* **DIRECTIONS**: Copy the items from the start through the line containing "Calculation [259, 637]", replacing "document" with "page" everywhere and leaving everything else unchanged.

* **DATA LINES**:
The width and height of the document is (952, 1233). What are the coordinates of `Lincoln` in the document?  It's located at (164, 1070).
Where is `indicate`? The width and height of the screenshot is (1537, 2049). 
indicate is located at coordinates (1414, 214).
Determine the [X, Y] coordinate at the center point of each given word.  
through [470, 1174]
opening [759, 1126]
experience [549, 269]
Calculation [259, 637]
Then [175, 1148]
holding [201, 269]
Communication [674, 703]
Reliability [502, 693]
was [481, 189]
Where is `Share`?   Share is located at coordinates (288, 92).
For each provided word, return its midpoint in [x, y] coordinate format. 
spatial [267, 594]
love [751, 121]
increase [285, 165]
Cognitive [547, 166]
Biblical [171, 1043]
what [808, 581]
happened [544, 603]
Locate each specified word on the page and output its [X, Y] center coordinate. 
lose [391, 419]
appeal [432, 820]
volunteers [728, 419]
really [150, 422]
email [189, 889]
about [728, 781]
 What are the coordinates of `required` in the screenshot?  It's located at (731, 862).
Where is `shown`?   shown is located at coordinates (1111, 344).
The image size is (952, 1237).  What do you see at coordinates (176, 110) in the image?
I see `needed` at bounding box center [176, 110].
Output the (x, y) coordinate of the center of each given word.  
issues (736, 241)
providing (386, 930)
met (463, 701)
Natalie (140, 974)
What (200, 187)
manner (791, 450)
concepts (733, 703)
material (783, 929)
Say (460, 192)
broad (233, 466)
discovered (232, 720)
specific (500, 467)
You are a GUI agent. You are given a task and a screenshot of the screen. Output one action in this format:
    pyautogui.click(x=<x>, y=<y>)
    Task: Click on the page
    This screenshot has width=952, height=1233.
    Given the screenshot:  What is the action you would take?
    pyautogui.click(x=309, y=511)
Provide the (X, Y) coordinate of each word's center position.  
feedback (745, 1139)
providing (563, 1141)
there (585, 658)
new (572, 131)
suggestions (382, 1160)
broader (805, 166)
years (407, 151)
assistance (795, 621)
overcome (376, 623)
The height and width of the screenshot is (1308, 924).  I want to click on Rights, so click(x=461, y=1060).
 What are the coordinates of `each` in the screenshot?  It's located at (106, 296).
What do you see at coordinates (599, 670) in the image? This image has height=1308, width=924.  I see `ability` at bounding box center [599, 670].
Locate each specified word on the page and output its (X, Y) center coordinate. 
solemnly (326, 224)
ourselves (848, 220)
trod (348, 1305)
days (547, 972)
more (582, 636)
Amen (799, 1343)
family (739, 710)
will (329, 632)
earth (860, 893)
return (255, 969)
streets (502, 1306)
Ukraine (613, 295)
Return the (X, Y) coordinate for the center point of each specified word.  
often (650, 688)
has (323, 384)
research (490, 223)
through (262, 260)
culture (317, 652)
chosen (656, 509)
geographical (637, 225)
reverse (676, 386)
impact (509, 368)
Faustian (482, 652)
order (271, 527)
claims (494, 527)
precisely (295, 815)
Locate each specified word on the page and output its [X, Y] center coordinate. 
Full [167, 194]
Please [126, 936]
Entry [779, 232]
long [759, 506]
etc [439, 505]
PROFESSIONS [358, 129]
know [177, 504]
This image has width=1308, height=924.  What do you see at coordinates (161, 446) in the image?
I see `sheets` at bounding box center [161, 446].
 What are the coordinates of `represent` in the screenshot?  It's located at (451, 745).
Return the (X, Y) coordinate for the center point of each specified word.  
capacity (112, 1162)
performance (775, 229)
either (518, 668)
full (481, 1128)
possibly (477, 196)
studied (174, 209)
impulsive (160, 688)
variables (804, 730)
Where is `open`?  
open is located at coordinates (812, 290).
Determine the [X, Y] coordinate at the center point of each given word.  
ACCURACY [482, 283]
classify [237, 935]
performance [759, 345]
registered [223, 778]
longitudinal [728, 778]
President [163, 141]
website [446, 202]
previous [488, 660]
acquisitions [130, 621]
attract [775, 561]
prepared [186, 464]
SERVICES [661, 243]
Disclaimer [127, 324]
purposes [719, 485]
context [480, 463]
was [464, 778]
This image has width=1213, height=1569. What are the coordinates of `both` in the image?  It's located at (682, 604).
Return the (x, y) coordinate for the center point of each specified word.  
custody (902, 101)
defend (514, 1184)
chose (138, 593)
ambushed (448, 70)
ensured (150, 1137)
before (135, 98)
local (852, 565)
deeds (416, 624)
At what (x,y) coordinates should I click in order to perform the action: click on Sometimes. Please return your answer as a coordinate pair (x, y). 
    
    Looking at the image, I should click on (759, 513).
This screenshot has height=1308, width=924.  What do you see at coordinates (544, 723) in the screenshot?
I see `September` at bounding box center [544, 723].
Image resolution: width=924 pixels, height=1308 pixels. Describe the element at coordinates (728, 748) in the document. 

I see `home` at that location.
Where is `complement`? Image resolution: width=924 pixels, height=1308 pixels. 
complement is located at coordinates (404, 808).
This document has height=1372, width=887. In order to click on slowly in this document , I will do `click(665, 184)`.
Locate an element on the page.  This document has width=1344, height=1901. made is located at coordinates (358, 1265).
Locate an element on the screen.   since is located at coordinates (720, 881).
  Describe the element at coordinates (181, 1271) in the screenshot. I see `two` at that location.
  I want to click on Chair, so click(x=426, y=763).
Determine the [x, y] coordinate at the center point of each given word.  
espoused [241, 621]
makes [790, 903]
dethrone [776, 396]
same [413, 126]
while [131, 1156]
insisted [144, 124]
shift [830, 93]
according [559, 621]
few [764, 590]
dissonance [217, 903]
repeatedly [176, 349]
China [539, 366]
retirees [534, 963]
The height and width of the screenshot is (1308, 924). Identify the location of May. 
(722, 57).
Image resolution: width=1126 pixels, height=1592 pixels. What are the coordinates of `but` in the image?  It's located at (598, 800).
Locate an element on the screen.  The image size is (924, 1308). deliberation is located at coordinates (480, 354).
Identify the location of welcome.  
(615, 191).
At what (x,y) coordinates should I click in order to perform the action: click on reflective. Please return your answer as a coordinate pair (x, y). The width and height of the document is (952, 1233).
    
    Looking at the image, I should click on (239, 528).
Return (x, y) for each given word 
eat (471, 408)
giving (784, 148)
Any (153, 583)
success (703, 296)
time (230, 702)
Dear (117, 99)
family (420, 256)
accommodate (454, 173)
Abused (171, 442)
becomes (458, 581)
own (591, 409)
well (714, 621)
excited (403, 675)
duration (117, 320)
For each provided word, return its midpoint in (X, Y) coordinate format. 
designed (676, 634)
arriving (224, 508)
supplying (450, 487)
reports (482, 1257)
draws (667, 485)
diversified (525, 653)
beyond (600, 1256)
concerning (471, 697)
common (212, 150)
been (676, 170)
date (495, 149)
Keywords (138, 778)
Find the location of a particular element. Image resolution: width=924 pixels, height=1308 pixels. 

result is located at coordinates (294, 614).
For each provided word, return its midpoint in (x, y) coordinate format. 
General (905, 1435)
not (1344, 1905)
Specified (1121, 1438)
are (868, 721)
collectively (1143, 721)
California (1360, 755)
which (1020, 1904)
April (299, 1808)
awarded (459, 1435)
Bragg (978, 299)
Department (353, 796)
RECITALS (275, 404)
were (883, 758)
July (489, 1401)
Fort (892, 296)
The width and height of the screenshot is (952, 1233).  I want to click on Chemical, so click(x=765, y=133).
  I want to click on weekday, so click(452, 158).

* **EXPECTED OUTPUT**:
The width and height of the page is (952, 1233). What are the coordinates of `Lincoln` in the page?  It's located at (164, 1070).
Where is `indicate`? The width and height of the screenshot is (1537, 2049). 
indicate is located at coordinates (1414, 214).
Determine the [X, Y] coordinate at the center point of each given word.  
through [470, 1174]
opening [759, 1126]
experience [549, 269]
Calculation [259, 637]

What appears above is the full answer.